AppleScript provides the text item delimiters property for use in processing text. This property consists of a list of strings used as delimiters by AppleScript when it coerces a list to text or gets text items from text strings. When getting text items of text, all of the strings are used as separators. When coercing a list to text, the first item is used as a separator.
In essence, you can set a delimiter (or a list of them) and then split or separate a string on it, creating a list of the resulting text items.
In this scenario, the scripts are splitting the text on the chevron character and creating a list of the resulting strings.
You can also rejoin items in a list around the delimiter by coercing the list with as text. That does not occur in this scenario since the purpose of the split is simply to get the length of each string rather than to alter it.

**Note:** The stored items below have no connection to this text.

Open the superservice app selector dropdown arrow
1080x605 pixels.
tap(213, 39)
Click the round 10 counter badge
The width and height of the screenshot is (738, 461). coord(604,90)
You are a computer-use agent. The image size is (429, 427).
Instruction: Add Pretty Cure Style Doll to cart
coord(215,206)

Here is a simple example to demonstrate changing every instance of the left chevron to a right chevron.
set str to "first second « third fourth « fifth sixth"
set text item delimiters to "«"
set strList to text items of str
--> {"first second ", " third fourth ", " fifth sixth"}
set text item delimiters to "»"
set str to strList as text
--> "first second » third fourth » fifth sixth"

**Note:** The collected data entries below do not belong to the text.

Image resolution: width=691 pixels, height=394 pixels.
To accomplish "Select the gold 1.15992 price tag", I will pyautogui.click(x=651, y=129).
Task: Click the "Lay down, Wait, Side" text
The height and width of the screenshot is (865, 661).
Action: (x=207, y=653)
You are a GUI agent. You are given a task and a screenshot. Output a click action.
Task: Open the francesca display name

An index is simply the position of an ordered element within its grouping. For example, the letter ‘e’ is the 5th character of the string ‘apple’, so its index is 5.
Getting the locations is fast.
Changing the font / color / size is slow
use AppleScript version "2.7"
use framework "Foundation"
use scripting additions
-- classes, constants, and enums used
property NSRegularExpression : a reference to current application's NSRegularExpression
property NSMutableArray : a reference to current application's NSMutableArray
property NSString : a reference to current application's NSString
--property thePattern : "(«|»)"
property thePattern : "(\\?)"
property theRegEx : missing value
property newFormatCharRef : missing value
set theRegEx to NSRegularExpression's regularExpressionWithPattern:thePattern options:0 |error|:(missing value)

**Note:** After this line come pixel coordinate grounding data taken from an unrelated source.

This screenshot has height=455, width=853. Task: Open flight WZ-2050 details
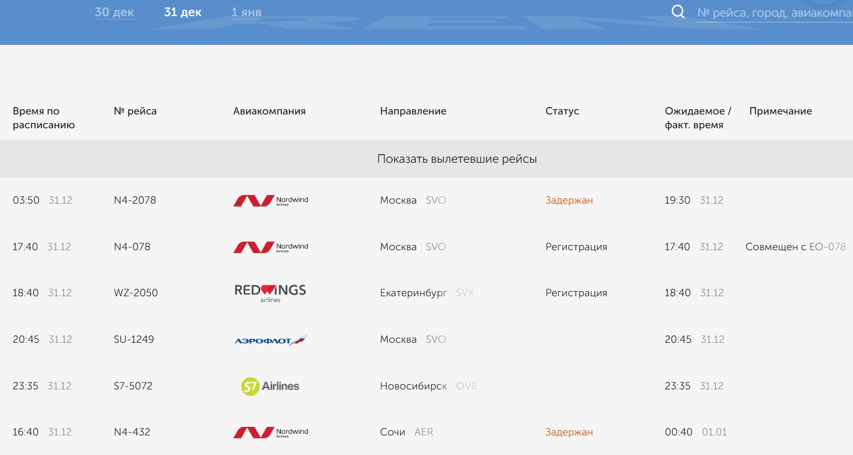pos(136,293)
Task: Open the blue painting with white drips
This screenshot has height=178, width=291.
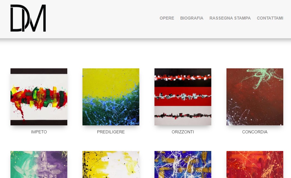Action: pos(183,164)
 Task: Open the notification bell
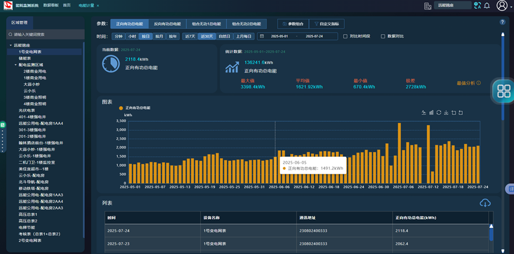[487, 5]
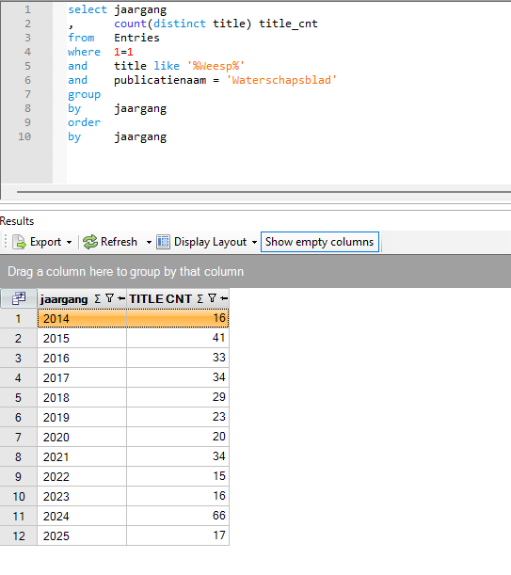Sort by the jaargang column header

[64, 299]
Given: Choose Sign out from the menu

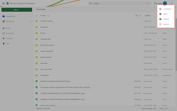Looking at the screenshot, I should pyautogui.click(x=165, y=24).
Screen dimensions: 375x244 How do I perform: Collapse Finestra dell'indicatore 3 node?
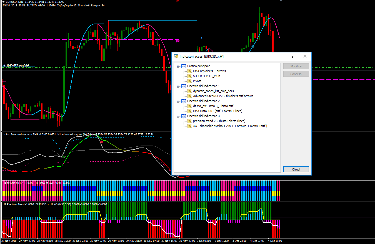tap(178, 116)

set newFormatCharRef to {font:"Impact", color:{4386, 36250, 65437}, size:11.0}
tell application "Pages"
tell document 1
activate
set pageIndex to 0
set thePages to a reference to every page
repeat with aPage in thePages
set pageIndex to pageIndex + 1
-- log {"pageIndex:", pageIndex}
set theText to (a reference to body text)
set characterLocationlist to my getLocationsInText(theText)
repeat with i in characterLocationlist
try
set properties of character i of theText to newFormatCharRef
on error e
--if font or font--size changes push a located target character off the current page it will be located on a later page.
end try
end repeat
end repeat
end tell
end tell
on getLocationsInText(theText)
set theString to NSString's stringWithString:theText
set regexResults to theRegEx's matchesInString:theString options:0 range:{location:0, |length|:theString's |length|()}
set theRanges to (regexResults's valueForKey:"range")
set theLocations to NSMutableArray's new()
repeat with aRange in theRanges
set aRange to aRange as record
set aLocation to aRange's location
set aLocation to aLocation + 1
--(theLocations's addObject:aLocation)
(theLocations's insertObject:aLocation atIndex:0) -- add locations in reverse order
end repeat
return theLocations as list
end getLocationsInText
Unfortunately, it looks as if footnotes are not exposed to scripting in Pages. Short of attempting to do this with GUI scripting — which would be laborious and pretty fragile — I think you may be out of luck.
I know this is of no immediate help but, if you need to manipulate the content of documents like this regularly, Pages is probably not the right tool. Adobe InDesign, for instance, is scriptable to a pretty remarkable degree and even without resorting to scripting its find & replace and its paragraph and character styles are very powerful and could easily have solved this problem.